NECC 2008 – Day 2
Posted by: edugator in Education, ICTPD, Travel, Uncategorized, tags: education conference NECC, ISTE
The conference started in earnest today, a non official source stated that the attendance is up to 20 000 this year. The exhibitors hall is incredibly large. The image here only shows part of it as it covers an area equivalent to 5 football fields.
The first session attended today was entitled on “Blogging Communities in the Classroom”. Didn’t realise he was a University type, by the time they collect, collate and present their data it’s often out of date. He started talking about the data he had collected and I started looking for the door but the room was so crowded escape was impossible. He then moved onto his own classroom experiences and the session became a lot more interesting. He favoured free writing which I’ve always thought provided little quality unless some structure is present. He went on to mention that the most important point is that students feel part of a blogging community within which they respond and critique each other.
He showed numerous example of very impressive student work as he compared traditional school writing with expressive writing. He was content to develop the creativity and inspire the writing process, then bring up spelling and grammar.
Now talk about coincidences: there are 20 000 people her and who should be coming through the door I just opened than Martin Levins.
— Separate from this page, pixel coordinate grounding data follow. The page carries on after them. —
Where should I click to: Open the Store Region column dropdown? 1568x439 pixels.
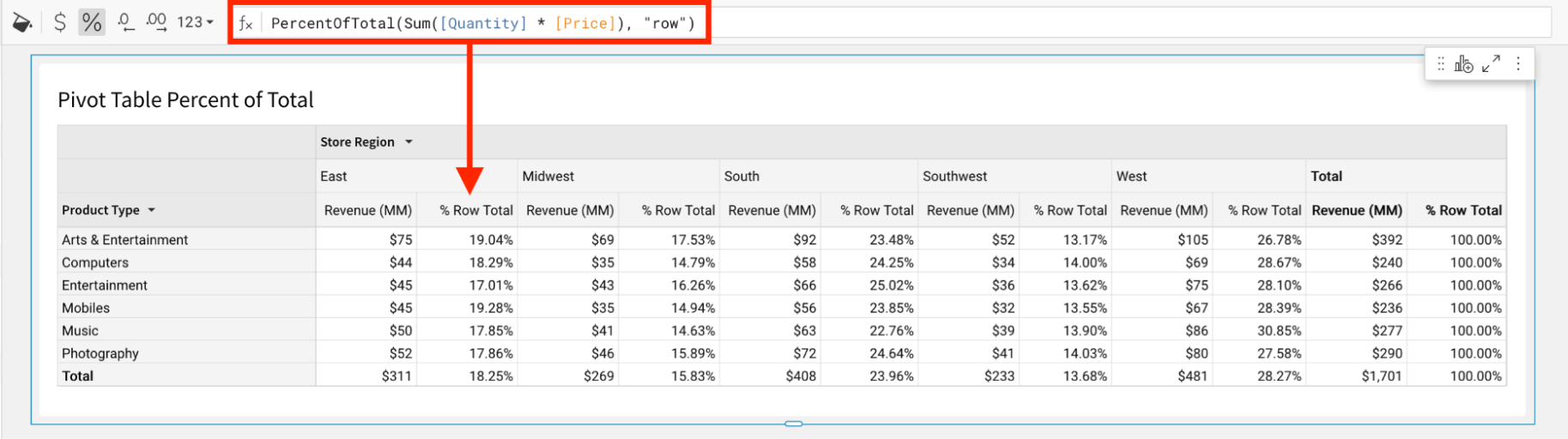click(409, 142)
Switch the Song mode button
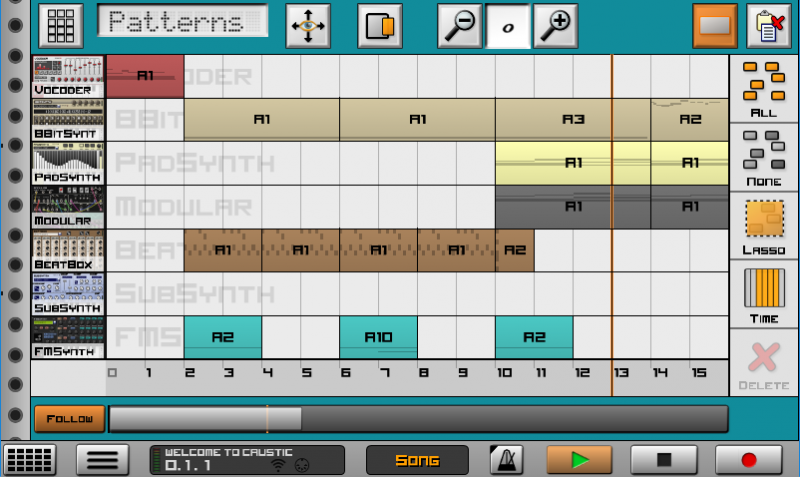This screenshot has width=800, height=477. click(x=417, y=460)
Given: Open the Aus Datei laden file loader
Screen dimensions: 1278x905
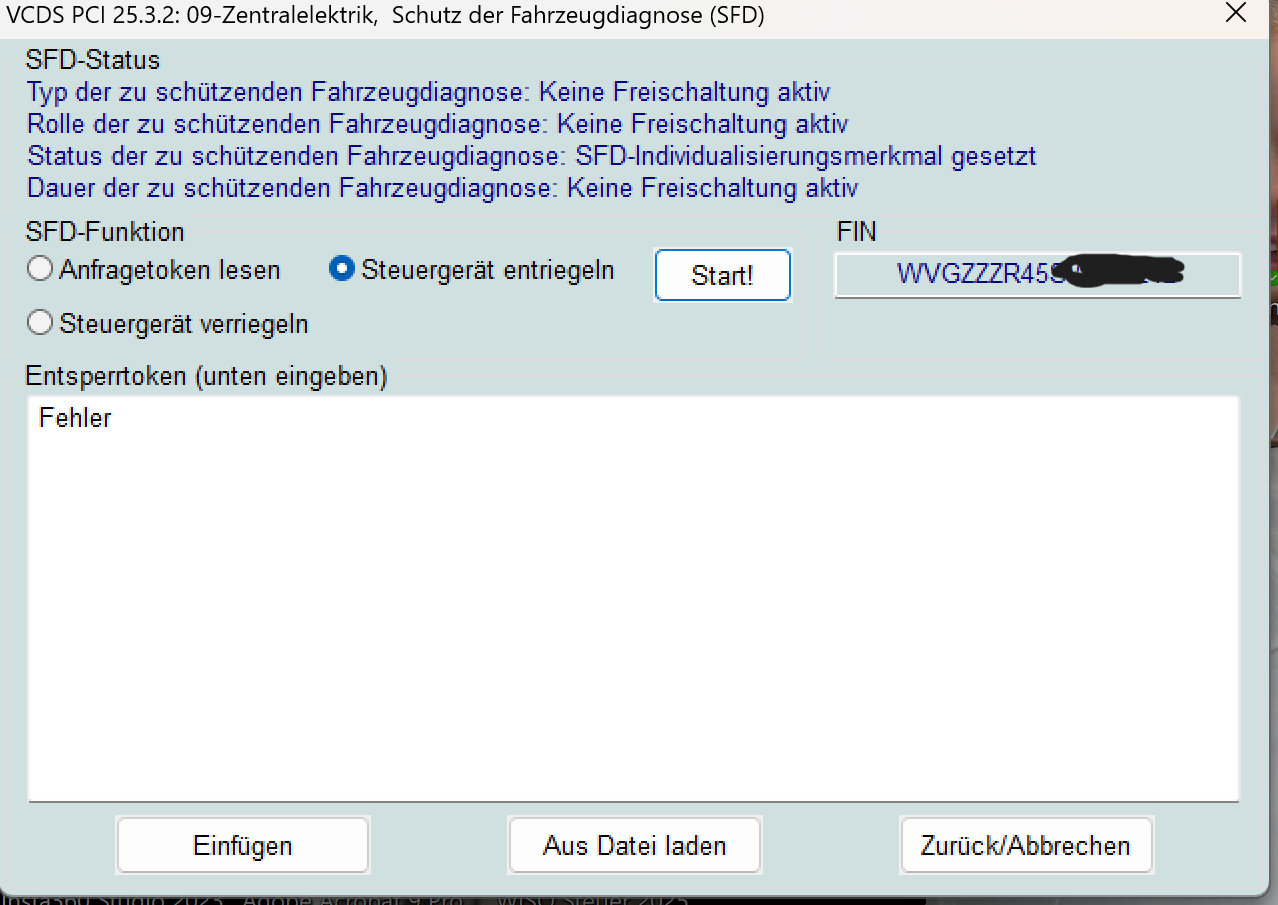Looking at the screenshot, I should pos(635,846).

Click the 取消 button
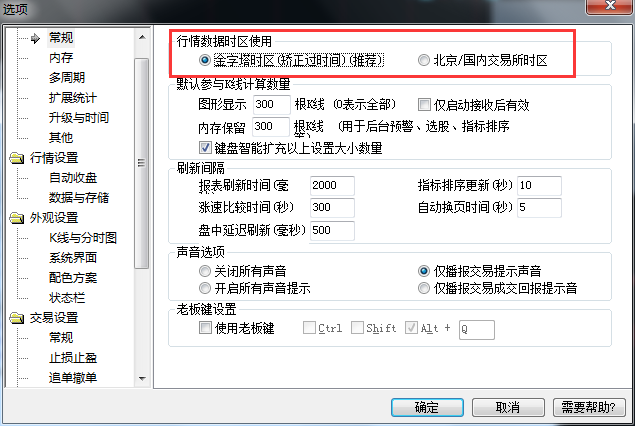point(508,407)
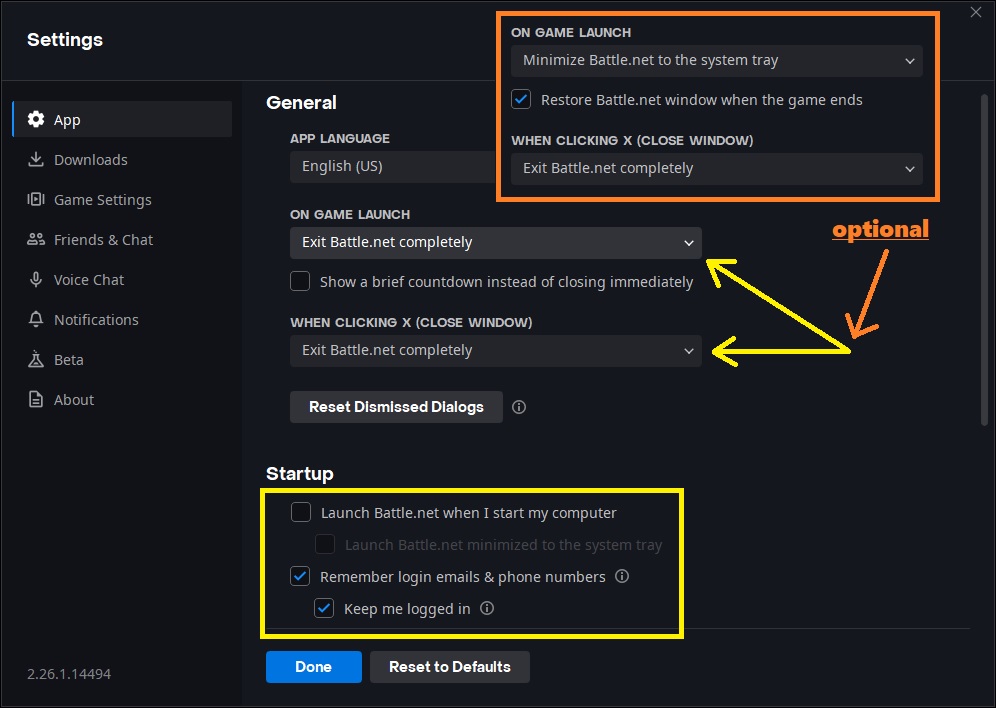Click the Friends & Chat people icon

click(x=36, y=240)
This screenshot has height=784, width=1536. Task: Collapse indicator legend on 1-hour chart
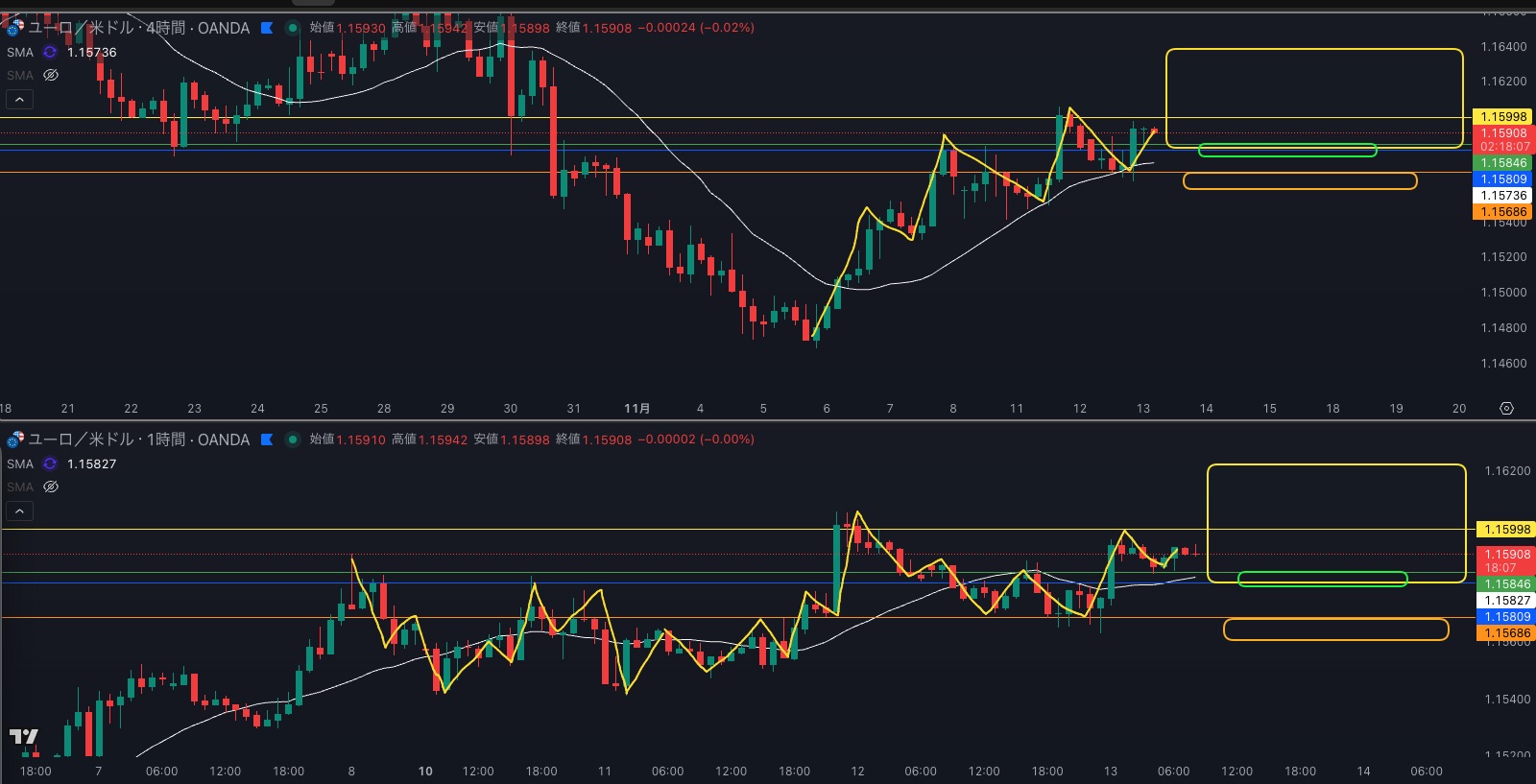pos(19,511)
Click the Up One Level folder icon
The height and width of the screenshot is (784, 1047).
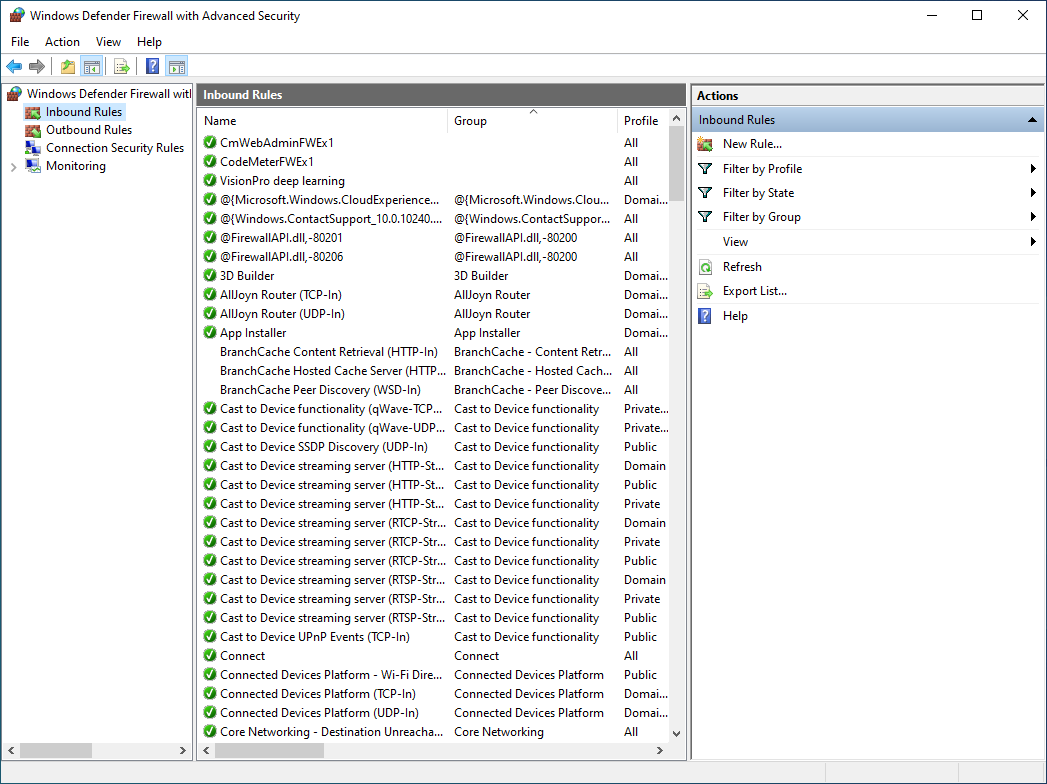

A good chat and some note comparing and I missed the next session.
The next session was Ian Jukes whom I had heard on podcast and was very keen to listen to him in person. It was extremely disappointing when deja vu hit and he delivered the exact same presentation as last year that I had already heard on podcast. He is very animated and passionate about his topic and was easy to listen too, even if it was a repeat. His main point was that students today are mentally different learns as a product of their over stimulated digital upbringing. He made many interesting points but his reference sources were quite outdated. He stressed the point that because of digital bombardment students are digital learners and switch off in text based lessons.
I’m sure that there is a lot of truth on what he says but I’d like to see some more current data to substantiate it. His advocacy for change was certainly well received. One surprising point was when he mentioned do you use a Windows PC or a really educational computer as e pointed towards his Mac. The surprising part was the crowd reaction, a very large and loud chorus of support. I guess we Mac user get used to being in the minority but no so here.
After the session we were hanging around outside perusing the next session when Ian came over and started chatting to us. He is actually very personable and seems a nice guy, even if he does think the Aussie accent is a “speech impediment”
The next two sessions I tried to get into were full when I arrived so I spent the afternoon wading throughthe jungle that is the exhibition floor of which I managed to cover about a third.